More from Bel Mooney for the Daily Mail…
You think about making love to the forbidden person 98 percent of the time, worry painfully into the wee hours of the morning, fantasize about a love nest with him/her in which you can have hot sex most of the time, and turn your back on the poor person who is your husband. is. You lie, feel guilty, and then lie a few more times.
People reading this who have never experienced that madness should consider themselves lucky. It is an old madness and always will be.
All I can tell you is that I know exactly what it’s like and over time if you stay married the madness will fade away and you will move on with the life you have.
And yes, as the days turn into months and then years, the life you imagined in the heat of passion gets fainter and fainter until it completely fades away.
But make no mistake, right now you are cruelly punishing your innocent wife. If you love the other woman, it’s fair to take the chance and move in with her.
OK, so you’re “scared,” but to cling to that fear and let it dominate your actions is weak.
You enjoy your teenage awkwardness in the car, but you can’t face your lover or your wife with the honesty of a grown man.
You are monstrously unfair to both women, so I suggest you make up your mind.
And finally… I feel completely powerless – and furious
It came as no surprise that so many people applauded my article last Saturday, in which, based on a new book, Hags, by the journalist Victoria Smith, I pounced on those foolish younger women who have made themselves servants to the cause of men, willing to sacrifice hard-won women’s rights for completely meaningless slogans like ‘Trans women are women’.
Please contact Bel
Bel answers reader questions about emotional and relationship problems every week.
Write to Bel Mooney, Daily Mail, 2 Derry Street, London W8 5TT, or email firstname.lastname@example.org.
Names are changed to protect identities.
Bel reads all the letters, but regrets that she cannot engage in personal correspondence.
It’s fine to be tolerant and proclaim “Trans women are trans women,” but don’t go against all logic and insult those who disagree.
That’s not a problem for this column today, although the subject has cropped up in previous letters. But what’s a problem is the sense of utter helplessness I feel all around.
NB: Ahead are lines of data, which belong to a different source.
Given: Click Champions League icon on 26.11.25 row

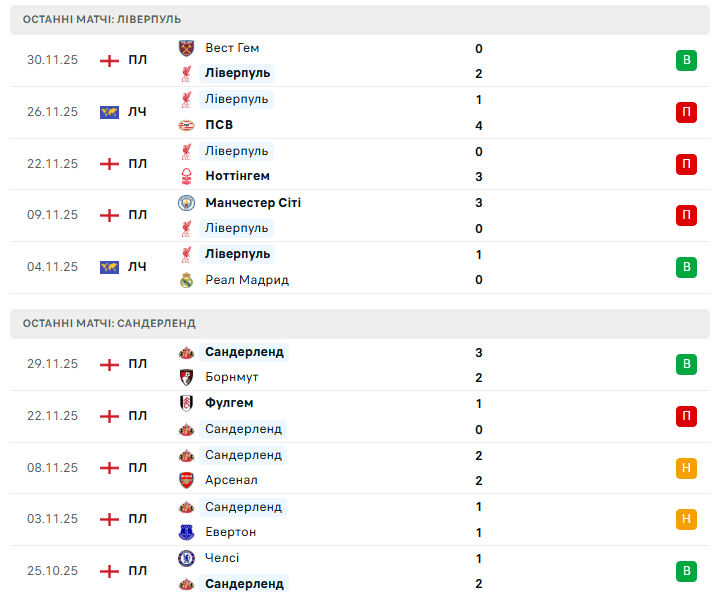Looking at the screenshot, I should tap(109, 112).
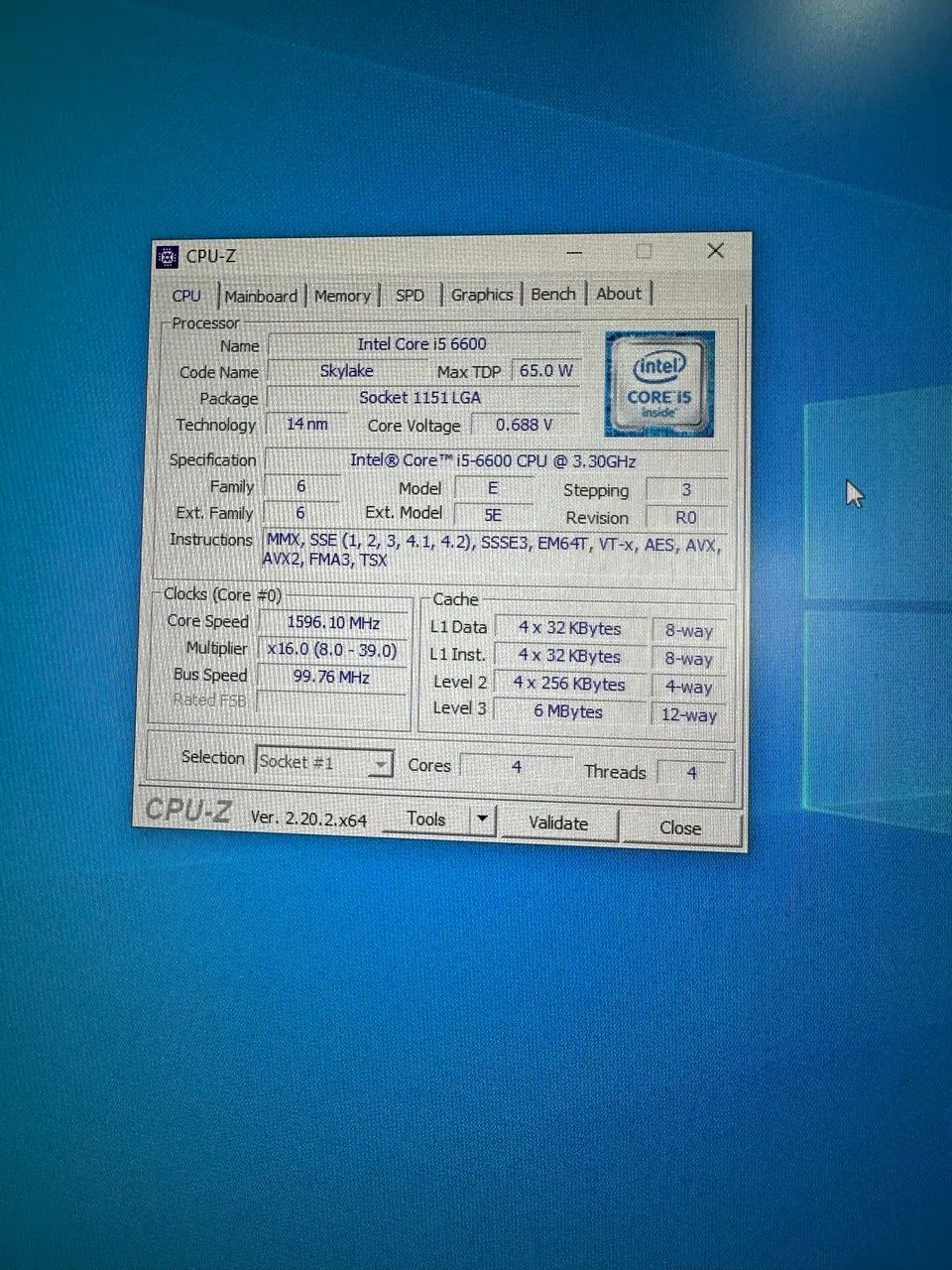Switch to the Mainboard tab
This screenshot has width=952, height=1270.
(261, 296)
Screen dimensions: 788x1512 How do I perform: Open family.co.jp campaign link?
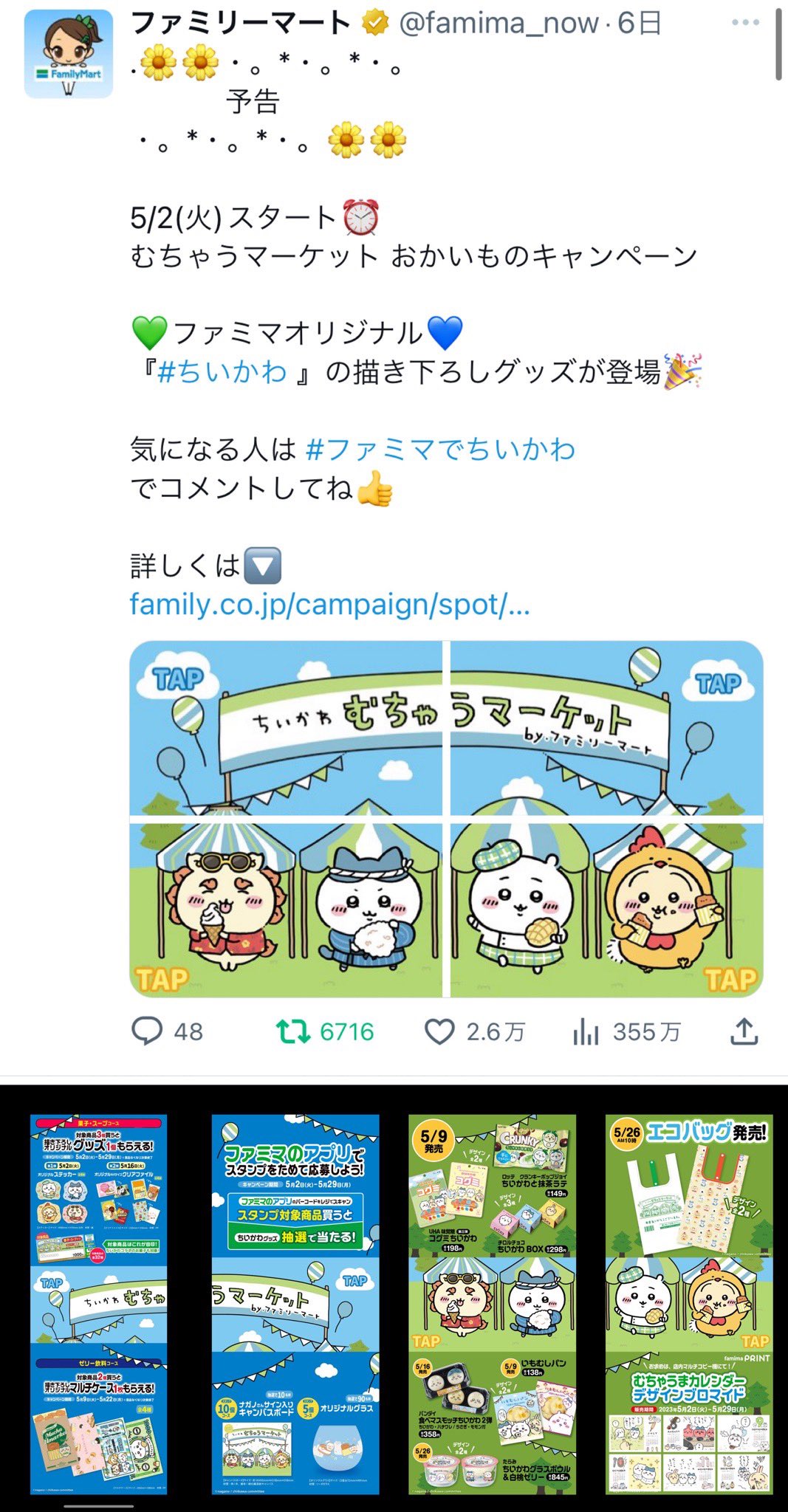point(330,605)
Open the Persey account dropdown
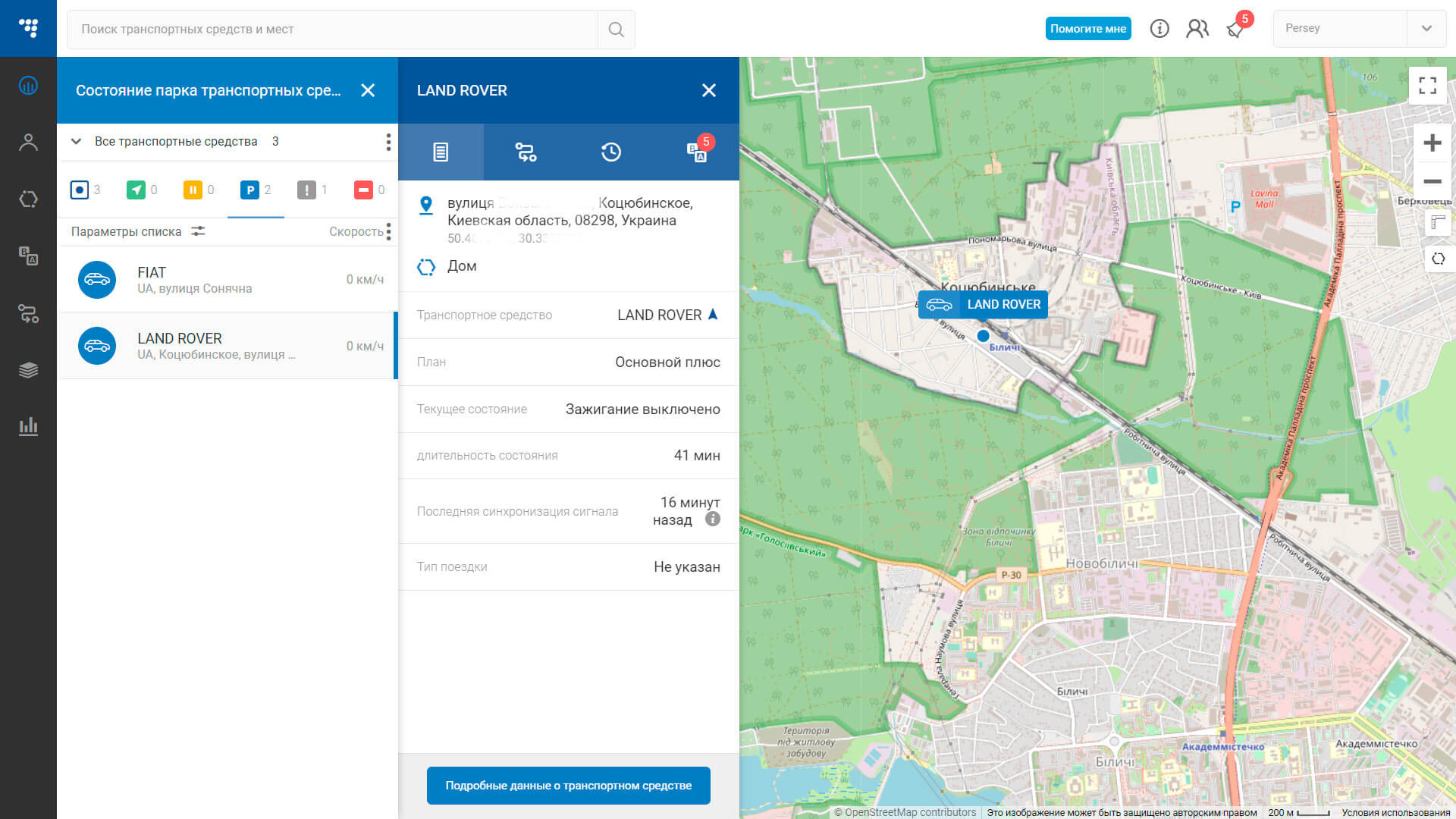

Those who wrote about that article called me “brave” for “speaking out” and “giving us a voice,” and then asked why the world seems so crazy and/or misguided.
I had a similar reaction when I recently wrote about author Roald Dahl’s “awakened” rewrite.
The issue is different, but reading some of the leaked WhatsApp exchanges during the pandemic between former Health Secretary Matt Hancock and other ministers and officials, I was also aware of a profound disillusionment.
In this article, I’ve often written difficult pieces that challenged rules that seemed arbitrary and cruel to me, but the bottom line is that I, and so many of you, feel powerless.
We know in our hearts that we are badly governed and that both Keir Starmer cozying up to Sue Gray and Boris Johnson giving up his father for a knighthood are insults to us.
Likewise, we know that a tulip cannot become your real daffodil and the word “black” is not racist.
And that young children should not be taught about sex fetishes at school.
Realizing that there is nothing you can do, you feel alienated in your own beloved country. And it, for one, absolutely enrages me.